*TASK REQUIREMENTS*
Copy out all of the material below word for word, with nothing left out or changed.

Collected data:
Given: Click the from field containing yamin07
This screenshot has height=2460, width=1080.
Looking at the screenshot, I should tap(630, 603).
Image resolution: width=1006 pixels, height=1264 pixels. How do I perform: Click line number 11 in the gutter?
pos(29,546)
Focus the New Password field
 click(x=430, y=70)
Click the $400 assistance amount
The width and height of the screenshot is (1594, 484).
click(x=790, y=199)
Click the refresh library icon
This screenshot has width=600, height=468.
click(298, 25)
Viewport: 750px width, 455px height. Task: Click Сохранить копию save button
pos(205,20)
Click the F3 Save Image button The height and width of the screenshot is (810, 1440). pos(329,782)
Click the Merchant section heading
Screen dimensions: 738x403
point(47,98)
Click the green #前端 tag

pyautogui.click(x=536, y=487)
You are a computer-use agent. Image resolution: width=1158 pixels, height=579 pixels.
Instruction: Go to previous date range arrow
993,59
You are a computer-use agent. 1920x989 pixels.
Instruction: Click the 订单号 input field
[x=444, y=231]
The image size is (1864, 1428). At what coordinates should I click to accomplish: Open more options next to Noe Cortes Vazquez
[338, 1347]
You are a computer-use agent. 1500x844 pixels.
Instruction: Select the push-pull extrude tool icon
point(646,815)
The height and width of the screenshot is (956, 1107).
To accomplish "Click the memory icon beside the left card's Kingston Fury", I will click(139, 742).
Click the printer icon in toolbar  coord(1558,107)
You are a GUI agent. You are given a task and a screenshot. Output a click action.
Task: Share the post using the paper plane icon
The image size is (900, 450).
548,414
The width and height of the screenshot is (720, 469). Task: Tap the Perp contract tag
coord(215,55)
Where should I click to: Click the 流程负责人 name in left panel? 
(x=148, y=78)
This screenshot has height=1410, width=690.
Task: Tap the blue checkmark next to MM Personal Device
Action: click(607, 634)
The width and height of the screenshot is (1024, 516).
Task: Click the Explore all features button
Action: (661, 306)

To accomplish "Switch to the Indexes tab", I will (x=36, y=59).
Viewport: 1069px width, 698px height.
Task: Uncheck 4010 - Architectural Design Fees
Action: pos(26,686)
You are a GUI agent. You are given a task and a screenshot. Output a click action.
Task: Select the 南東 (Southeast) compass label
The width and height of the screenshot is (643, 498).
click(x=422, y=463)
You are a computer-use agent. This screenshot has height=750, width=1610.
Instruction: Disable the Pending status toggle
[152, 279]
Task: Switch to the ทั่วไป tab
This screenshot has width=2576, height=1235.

*COMPLETED EXERCISE*
Given: Click the from field containing yamin07
This screenshot has height=2460, width=1080.
Looking at the screenshot, I should tap(630, 603).
Image resolution: width=1006 pixels, height=1264 pixels. How do I perform: Click line number 11 in the gutter?
pos(29,546)
Focus the New Password field
 click(x=430, y=70)
Click the $400 assistance amount
The width and height of the screenshot is (1594, 484).
click(x=790, y=199)
Click the refresh library icon
This screenshot has width=600, height=468.
click(298, 25)
Viewport: 750px width, 455px height. Task: Click Сохранить копию save button
pos(205,20)
Click the F3 Save Image button The height and width of the screenshot is (810, 1440). pos(329,782)
Click the Merchant section heading
Screen dimensions: 738x403
point(47,98)
Click the green #前端 tag

pyautogui.click(x=536, y=487)
You are a computer-use agent. Image resolution: width=1158 pixels, height=579 pixels.
Instruction: Go to previous date range arrow
993,59
You are a computer-use agent. 1920x989 pixels.
Instruction: Click the 订单号 input field
[x=444, y=231]
The image size is (1864, 1428). At what coordinates should I click to accomplish: Open more options next to Noe Cortes Vazquez
[338, 1347]
You are a computer-use agent. 1500x844 pixels.
Instruction: Select the push-pull extrude tool icon
point(646,815)
The height and width of the screenshot is (956, 1107).
To accomplish "Click the memory icon beside the left card's Kingston Fury", I will click(139, 742).
Click the printer icon in toolbar  coord(1558,107)
You are a GUI agent. You are given a task and a screenshot. Output a click action.
Task: Share the post using the paper plane icon
The image size is (900, 450).
548,414
The width and height of the screenshot is (720, 469). Task: Tap the Perp contract tag
coord(215,55)
Where should I click to: Click the 流程负责人 name in left panel? 
(x=148, y=78)
This screenshot has height=1410, width=690.
Task: Tap the blue checkmark next to MM Personal Device
Action: click(607, 634)
The width and height of the screenshot is (1024, 516).
Task: Click the Explore all features button
Action: (661, 306)

To accomplish "Switch to the Indexes tab", I will (x=36, y=59).
Viewport: 1069px width, 698px height.
Task: Uncheck 4010 - Architectural Design Fees
Action: pos(26,686)
You are a GUI agent. You are given a task and a screenshot. Output a click action.
Task: Select the 南東 (Southeast) compass label
The width and height of the screenshot is (643, 498).
click(x=422, y=463)
You are a computer-use agent. This screenshot has height=750, width=1610.
Instruction: Disable the Pending status toggle
[152, 279]
Task: Switch to the ทั่วไป tab
This screenshot has width=2576, height=1235.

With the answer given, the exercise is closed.